### EXERCISE TASKS
A – Indicate whether each statement agrees with the passage on William Smith, answering yes or no and quoting the deciding words of the text: (i) Smith was executed by lethal injection; (ii) a neighbor of Bradford discovered her body; (iii) the coroner found ten stab wounds in Bradford's neck and chest.
B – Reproduce the records from their first line down through the line containing "tap(88, 885)", substituting "Switch" for "Toggle" and leaving everything else unchanged.

### TEXT SEGMENT
★ ★ ★ ★ ★
- Mugshot of Smith
- Born: October 28, 1957 Ohio, U.S.
- Died: March 8, 2005 (aged 47) Southern Ohio Correctional Facility, Ohio, U.S.
- Criminal status: Executed by lethal injection
- Convictions: Aggravated murder Rape
- Criminal penalty: Death (April 14, 1988)

= William Smith (murderer) =

American criminal

William Henry Smith (October 28, 1957 – March 8, 2005) was executed by the state of Ohio for the rape and murder of 47-year-old Mary Virginia Bradford of Cincinnati, Ohio, that occurred on September 26, 1987.

Smith and Bradford were seen speaking and dancing together at a local bar where they were both regulars. They both left the bar at different times on the night of September 26th. On the following day, Bradford's boyfriend became concerned because he had not seen her that day. He entered her unlocked apartment and found Bradford's body, nude from the waist down, on the bed. Missing from the apartment were Bradford's two television sets and her stereo components.

During the autopsy the coroner located ten stab wounds in her neck and chest. Of these wounds, one penetrated her right lung, two penetrated the liver, and two penetrated the heart. The coroner concluded that although five of the wounds could ultimately have been fatal, the immediate cause of death was the two heart wounds, one in the right atrium and the other in the right ventricle. The autopsy also indicated that despite Bradford having engaged in intercourse before her death, the sex was non-consensual.
★ ★ ★ ★ ★
### DATA SUPPLIED

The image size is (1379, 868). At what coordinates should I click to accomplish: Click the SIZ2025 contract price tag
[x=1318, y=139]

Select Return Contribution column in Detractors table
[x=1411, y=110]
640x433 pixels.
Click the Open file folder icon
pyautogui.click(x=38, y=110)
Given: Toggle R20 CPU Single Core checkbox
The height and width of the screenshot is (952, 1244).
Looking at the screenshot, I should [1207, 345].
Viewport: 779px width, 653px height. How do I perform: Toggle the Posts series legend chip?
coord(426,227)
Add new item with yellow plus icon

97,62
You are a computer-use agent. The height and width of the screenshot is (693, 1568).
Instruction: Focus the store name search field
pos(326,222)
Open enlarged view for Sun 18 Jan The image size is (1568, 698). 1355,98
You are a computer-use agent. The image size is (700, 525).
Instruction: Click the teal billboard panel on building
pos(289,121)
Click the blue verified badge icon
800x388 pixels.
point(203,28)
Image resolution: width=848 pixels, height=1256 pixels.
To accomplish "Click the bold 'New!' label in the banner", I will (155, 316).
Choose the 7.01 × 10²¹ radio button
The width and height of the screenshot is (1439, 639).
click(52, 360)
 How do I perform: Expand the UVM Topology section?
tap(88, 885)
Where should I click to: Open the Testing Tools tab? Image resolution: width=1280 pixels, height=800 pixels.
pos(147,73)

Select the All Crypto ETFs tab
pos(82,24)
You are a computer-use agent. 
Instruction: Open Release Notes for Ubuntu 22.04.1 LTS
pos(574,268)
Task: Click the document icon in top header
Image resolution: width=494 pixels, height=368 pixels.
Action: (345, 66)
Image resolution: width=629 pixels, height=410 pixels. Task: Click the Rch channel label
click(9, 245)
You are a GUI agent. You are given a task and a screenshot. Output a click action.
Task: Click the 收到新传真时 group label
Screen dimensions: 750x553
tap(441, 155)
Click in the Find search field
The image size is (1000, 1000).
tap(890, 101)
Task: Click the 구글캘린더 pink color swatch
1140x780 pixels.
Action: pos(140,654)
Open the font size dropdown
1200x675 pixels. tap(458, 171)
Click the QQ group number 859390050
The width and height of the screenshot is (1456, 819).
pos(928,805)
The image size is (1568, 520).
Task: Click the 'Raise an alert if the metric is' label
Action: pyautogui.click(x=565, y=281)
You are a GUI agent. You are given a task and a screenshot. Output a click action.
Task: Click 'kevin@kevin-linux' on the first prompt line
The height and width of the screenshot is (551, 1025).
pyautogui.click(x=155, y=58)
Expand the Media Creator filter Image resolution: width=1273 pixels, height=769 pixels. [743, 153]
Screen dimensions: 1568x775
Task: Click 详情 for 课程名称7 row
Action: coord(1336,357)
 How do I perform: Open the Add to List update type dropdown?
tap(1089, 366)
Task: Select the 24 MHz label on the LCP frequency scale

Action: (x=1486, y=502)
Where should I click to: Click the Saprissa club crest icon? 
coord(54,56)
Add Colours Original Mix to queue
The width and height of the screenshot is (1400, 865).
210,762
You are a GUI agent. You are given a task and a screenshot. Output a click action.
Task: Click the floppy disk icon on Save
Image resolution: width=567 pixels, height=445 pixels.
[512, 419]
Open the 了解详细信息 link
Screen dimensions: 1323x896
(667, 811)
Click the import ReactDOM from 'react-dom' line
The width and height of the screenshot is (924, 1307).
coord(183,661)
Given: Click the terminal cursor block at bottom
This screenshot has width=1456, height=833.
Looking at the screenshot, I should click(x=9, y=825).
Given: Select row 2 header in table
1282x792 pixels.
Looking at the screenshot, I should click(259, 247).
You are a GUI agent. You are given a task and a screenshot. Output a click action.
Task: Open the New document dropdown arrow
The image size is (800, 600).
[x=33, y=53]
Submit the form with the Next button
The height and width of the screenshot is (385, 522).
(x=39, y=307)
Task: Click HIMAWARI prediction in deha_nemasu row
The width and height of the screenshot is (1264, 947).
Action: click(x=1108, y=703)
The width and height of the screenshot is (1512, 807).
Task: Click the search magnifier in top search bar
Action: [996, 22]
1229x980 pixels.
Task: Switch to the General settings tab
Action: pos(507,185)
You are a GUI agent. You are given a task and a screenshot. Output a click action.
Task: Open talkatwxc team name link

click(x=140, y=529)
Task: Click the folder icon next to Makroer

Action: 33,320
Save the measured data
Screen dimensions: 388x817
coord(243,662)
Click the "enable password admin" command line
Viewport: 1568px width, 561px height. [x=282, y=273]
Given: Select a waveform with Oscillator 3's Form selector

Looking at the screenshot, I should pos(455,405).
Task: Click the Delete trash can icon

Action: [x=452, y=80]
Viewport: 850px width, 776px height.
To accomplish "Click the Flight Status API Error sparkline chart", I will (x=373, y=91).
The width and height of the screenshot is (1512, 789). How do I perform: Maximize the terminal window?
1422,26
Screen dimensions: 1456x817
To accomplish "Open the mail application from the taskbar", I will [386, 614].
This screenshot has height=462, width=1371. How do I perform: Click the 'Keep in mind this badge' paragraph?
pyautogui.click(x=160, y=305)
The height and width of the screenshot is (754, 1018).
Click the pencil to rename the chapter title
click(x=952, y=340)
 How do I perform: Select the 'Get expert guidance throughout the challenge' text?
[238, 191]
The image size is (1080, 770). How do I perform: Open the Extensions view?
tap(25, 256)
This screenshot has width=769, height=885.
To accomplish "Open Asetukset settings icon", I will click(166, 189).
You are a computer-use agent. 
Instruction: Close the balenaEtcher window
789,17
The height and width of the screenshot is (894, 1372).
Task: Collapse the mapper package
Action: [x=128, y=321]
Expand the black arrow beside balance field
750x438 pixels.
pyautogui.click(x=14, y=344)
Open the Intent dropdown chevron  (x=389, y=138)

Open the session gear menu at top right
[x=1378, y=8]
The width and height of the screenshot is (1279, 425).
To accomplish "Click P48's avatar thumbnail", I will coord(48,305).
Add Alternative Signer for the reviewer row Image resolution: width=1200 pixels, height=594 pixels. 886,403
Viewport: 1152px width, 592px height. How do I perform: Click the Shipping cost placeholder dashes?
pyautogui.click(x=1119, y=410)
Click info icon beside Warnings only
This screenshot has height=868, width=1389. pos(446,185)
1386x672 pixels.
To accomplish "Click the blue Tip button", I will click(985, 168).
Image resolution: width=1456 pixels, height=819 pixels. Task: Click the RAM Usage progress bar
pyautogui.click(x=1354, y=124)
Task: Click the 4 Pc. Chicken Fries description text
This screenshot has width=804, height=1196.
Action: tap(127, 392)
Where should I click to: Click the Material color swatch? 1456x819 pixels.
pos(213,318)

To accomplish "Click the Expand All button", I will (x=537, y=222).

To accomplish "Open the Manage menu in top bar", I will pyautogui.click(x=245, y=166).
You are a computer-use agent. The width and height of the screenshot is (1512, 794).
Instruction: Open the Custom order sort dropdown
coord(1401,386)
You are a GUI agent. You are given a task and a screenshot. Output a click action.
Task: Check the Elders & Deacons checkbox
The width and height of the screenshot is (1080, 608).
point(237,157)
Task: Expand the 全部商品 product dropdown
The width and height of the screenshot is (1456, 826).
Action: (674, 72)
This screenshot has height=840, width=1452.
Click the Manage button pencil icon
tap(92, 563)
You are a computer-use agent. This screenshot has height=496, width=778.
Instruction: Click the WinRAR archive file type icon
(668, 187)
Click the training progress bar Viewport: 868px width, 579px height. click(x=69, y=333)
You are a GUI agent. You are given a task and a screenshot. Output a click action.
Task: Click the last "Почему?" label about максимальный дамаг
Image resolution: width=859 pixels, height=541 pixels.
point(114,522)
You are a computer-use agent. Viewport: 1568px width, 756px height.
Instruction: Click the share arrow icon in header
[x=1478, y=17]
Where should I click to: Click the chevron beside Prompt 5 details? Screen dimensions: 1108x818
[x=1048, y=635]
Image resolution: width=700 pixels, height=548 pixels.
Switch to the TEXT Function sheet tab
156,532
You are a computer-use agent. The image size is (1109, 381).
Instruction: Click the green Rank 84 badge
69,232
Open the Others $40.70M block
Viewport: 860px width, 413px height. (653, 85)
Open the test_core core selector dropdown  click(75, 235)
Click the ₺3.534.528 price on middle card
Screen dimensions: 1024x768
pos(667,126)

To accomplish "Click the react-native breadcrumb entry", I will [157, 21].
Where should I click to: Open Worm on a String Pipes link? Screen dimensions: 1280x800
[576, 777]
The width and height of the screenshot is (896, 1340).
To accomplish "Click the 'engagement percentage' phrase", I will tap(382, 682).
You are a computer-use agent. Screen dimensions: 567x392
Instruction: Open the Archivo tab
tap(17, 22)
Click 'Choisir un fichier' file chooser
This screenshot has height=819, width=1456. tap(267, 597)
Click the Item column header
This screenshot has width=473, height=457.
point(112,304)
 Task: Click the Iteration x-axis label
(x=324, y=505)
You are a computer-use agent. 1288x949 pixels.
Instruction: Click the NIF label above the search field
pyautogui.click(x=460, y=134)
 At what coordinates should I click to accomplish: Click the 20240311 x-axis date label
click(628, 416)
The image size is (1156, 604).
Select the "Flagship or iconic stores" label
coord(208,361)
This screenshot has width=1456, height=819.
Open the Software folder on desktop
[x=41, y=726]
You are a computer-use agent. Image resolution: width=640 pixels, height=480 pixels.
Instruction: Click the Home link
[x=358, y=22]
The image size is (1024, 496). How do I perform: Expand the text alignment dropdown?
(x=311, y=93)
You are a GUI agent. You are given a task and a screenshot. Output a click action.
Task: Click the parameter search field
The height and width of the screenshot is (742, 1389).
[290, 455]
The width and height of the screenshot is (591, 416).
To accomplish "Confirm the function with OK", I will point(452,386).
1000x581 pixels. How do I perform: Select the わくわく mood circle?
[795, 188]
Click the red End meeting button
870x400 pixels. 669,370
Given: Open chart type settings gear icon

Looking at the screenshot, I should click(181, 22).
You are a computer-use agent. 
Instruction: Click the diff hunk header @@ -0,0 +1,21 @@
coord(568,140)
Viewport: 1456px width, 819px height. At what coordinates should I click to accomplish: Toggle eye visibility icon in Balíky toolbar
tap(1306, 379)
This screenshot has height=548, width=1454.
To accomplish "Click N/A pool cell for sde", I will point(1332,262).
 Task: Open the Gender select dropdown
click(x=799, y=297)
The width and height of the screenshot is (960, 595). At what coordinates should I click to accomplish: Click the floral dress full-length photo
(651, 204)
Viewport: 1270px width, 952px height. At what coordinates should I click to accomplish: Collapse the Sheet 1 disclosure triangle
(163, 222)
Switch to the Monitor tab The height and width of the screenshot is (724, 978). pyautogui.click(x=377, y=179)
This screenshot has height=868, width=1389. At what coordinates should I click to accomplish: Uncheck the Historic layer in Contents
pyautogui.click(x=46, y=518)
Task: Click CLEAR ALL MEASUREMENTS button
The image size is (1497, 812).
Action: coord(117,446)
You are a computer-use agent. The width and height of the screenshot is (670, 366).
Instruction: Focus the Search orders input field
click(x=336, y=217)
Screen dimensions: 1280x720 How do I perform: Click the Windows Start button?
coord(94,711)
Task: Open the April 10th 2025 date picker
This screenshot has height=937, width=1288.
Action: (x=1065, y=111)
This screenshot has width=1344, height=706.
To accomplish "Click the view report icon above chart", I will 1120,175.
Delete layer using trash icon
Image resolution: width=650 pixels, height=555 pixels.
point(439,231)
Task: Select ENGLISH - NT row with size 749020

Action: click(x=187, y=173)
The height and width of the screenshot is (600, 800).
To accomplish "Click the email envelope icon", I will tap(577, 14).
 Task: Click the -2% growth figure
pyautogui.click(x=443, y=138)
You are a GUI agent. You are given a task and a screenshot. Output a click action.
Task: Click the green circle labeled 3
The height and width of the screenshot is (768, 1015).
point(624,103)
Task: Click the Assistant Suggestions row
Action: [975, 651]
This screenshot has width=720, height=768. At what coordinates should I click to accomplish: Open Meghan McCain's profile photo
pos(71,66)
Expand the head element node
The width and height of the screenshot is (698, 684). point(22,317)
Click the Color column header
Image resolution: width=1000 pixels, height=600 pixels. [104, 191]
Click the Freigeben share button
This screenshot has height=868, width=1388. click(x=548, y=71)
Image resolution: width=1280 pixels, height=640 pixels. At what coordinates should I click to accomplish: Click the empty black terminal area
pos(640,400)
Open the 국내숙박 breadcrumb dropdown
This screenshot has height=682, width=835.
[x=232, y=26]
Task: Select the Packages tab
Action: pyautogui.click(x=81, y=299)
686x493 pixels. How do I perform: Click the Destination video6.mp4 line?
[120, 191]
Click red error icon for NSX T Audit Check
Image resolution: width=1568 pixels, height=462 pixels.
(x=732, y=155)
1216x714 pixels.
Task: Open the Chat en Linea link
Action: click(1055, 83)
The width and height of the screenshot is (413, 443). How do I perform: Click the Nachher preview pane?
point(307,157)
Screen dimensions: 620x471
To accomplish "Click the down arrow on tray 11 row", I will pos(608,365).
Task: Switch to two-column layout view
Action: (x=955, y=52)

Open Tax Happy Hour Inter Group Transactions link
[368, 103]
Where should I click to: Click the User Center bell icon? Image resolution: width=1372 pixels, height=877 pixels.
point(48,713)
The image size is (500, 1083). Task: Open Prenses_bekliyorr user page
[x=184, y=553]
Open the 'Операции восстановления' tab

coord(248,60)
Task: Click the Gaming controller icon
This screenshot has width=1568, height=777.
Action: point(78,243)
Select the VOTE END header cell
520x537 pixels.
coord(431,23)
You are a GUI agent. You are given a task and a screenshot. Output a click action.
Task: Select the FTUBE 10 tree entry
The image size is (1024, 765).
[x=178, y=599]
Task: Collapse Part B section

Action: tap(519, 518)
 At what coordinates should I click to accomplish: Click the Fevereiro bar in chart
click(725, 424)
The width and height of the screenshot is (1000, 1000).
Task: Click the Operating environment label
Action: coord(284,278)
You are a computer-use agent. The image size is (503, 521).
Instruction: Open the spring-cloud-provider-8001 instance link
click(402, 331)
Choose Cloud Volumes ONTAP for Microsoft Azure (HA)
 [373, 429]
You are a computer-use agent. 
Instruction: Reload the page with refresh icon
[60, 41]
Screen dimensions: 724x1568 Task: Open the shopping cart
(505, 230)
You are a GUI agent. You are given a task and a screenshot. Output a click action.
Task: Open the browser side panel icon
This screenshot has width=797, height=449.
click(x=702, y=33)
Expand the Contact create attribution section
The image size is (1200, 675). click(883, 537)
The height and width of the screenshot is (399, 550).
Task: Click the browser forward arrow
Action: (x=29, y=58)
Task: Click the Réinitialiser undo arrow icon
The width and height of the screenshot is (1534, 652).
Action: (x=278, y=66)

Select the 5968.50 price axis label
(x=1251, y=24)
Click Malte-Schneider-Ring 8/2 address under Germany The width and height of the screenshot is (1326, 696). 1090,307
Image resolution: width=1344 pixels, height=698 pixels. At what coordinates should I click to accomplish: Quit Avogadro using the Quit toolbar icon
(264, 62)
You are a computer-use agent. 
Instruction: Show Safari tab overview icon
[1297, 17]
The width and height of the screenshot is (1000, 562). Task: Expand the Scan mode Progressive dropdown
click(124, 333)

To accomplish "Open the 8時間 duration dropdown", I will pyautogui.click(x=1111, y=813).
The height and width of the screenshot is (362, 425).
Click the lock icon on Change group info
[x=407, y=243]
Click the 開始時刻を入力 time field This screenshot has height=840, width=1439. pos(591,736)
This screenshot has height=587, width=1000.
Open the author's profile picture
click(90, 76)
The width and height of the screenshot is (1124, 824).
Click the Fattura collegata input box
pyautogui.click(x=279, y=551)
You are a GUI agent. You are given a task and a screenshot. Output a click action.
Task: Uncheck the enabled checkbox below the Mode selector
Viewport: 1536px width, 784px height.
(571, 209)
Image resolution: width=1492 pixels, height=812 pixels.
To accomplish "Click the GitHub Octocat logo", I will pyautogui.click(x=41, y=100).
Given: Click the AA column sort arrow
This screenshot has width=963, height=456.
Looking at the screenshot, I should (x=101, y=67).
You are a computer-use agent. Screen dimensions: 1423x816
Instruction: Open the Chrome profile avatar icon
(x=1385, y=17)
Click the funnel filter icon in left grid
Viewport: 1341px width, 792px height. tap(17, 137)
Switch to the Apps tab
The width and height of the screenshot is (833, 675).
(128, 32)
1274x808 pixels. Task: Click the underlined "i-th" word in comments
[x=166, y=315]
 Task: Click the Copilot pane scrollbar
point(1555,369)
★ ★ ★ ★ ★
### PER-TASK OUTPUTS
A –
(i) Yes: "Executed by lethal injection"
(ii) No: "Bradford's boyfriend became concerned because he had not seen her that day. He entered her unlocked apartment and found Bradford's body"
(iii) Yes: "the coroner located ten stab wounds in her neck and chest"

B –
The image size is (1379, 868). At what coordinates should I click to accomplish: Click the SIZ2025 contract price tag
[x=1318, y=139]

Select Return Contribution column in Detractors table
[x=1411, y=110]
640x433 pixels.
Click the Open file folder icon
pyautogui.click(x=38, y=110)
Given: Switch R20 CPU Single Core checkbox
The height and width of the screenshot is (952, 1244).
Looking at the screenshot, I should [1207, 345].
Viewport: 779px width, 653px height. How do I perform: Switch the Posts series legend chip?
coord(426,227)
Add new item with yellow plus icon

97,62
You are a computer-use agent. The height and width of the screenshot is (693, 1568).
Instruction: Focus the store name search field
pos(326,222)
Open enlarged view for Sun 18 Jan The image size is (1568, 698). 1355,98
You are a computer-use agent. The image size is (700, 525).
Instruction: Click the teal billboard panel on building
pos(289,121)
Click the blue verified badge icon
800x388 pixels.
point(203,28)
Image resolution: width=848 pixels, height=1256 pixels.
To accomplish "Click the bold 'New!' label in the banner", I will (155, 316).
Choose the 7.01 × 10²¹ radio button
The width and height of the screenshot is (1439, 639).
click(52, 360)
 How do I perform: Expand the UVM Topology section?
tap(88, 885)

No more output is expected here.